Task description:
Express each line of the listing below as a row in a Markdown table with the columns Row and Line, numbering the rows and skipping blank lines. Omit the pictures.

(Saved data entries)
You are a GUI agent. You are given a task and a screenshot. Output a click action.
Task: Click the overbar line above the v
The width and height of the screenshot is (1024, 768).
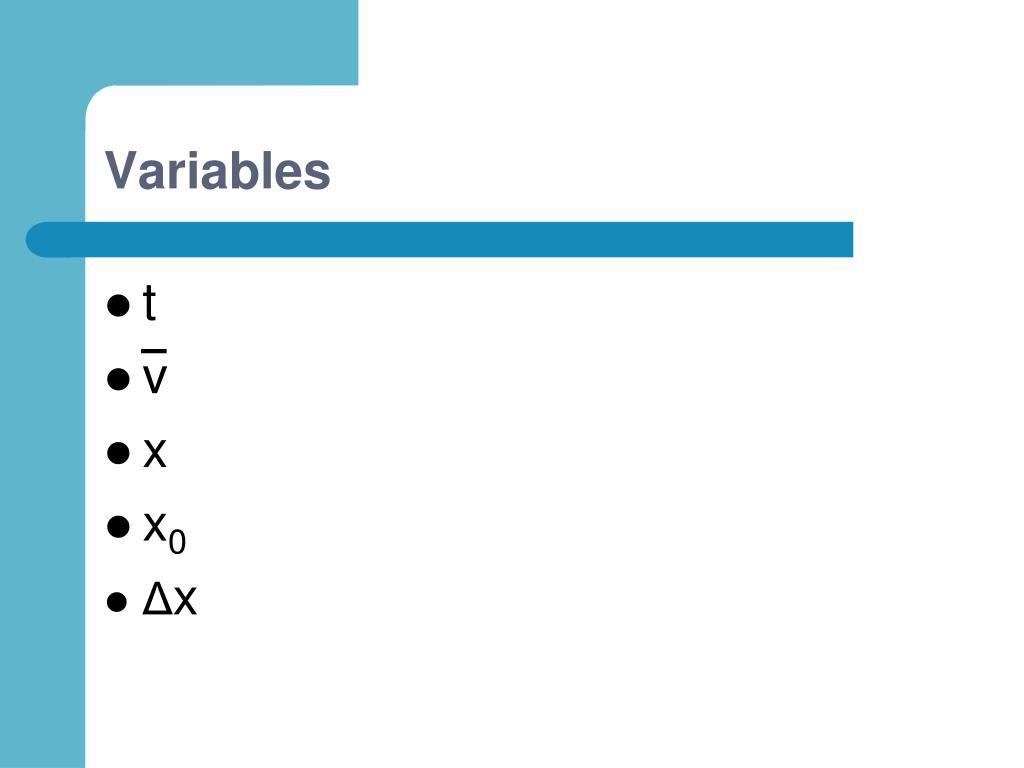154,351
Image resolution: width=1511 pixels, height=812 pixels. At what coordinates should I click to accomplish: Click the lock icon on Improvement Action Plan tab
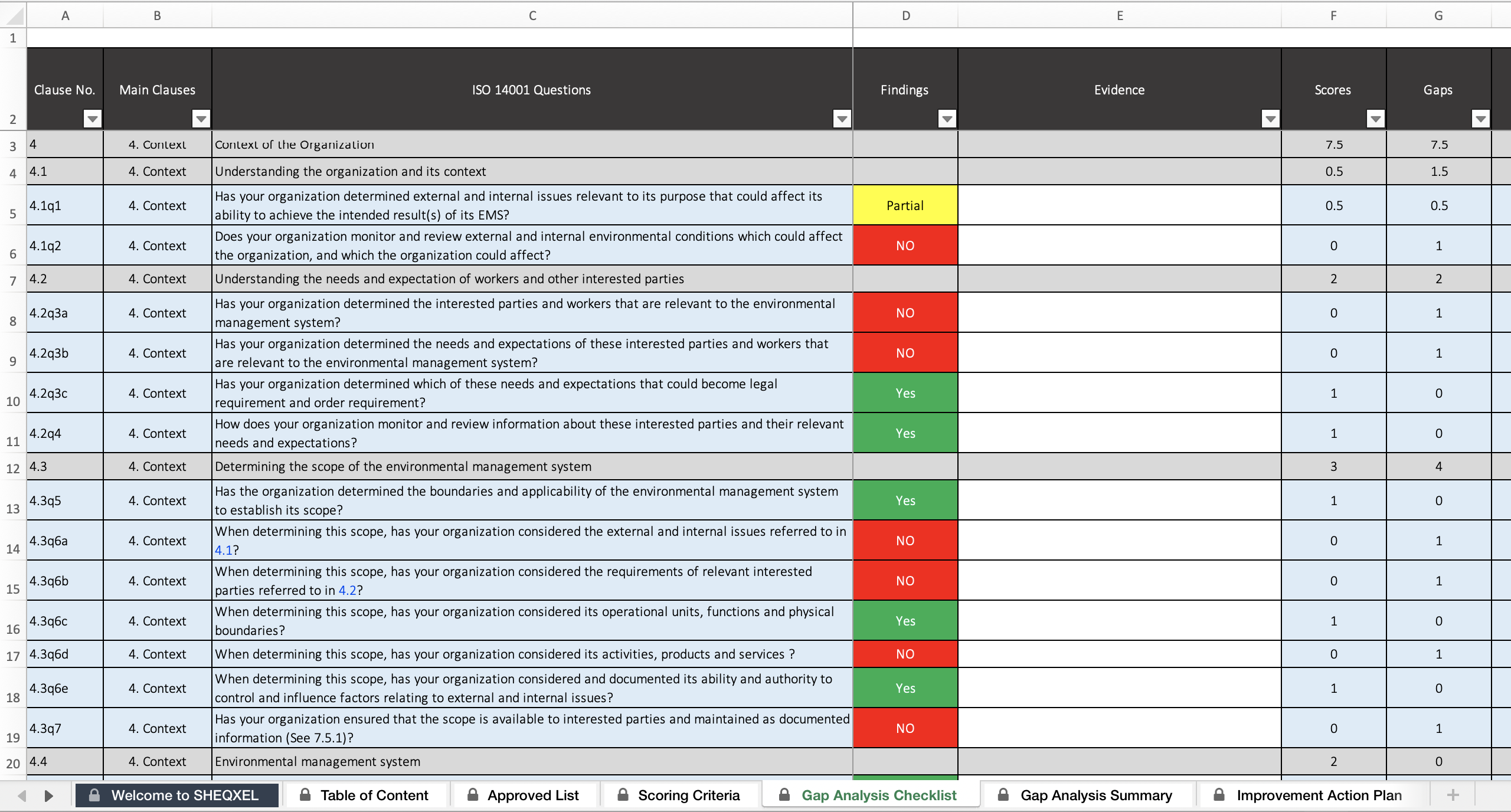point(1219,795)
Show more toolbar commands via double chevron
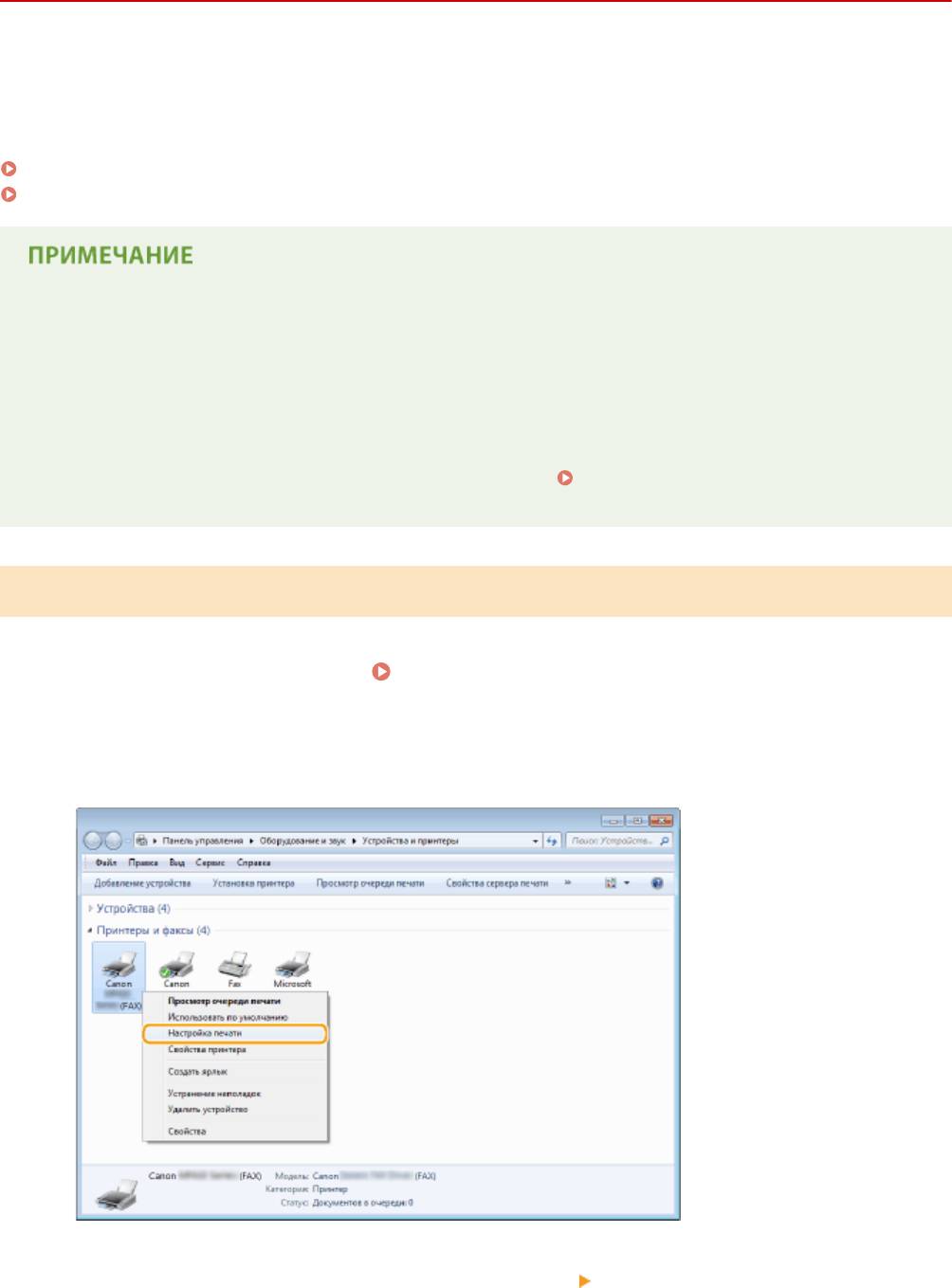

Correct output:
| Row | Line |
|---|---|
| 1 | You are a GUI agent. You are given a task and a screenshot. Output a click action. |
| 2 | Task: Click the overbar line above the v |
| 3 | The width and height of the screenshot is (1024, 768). |
| 4 | 154,351 |
| 5 | Image resolution: width=1511 pixels, height=812 pixels. At what coordinates should I click to accomplish: Click the lock icon on Improvement Action Plan tab |
| 6 | point(1219,795) |
| 7 | Show more toolbar commands via double chevron |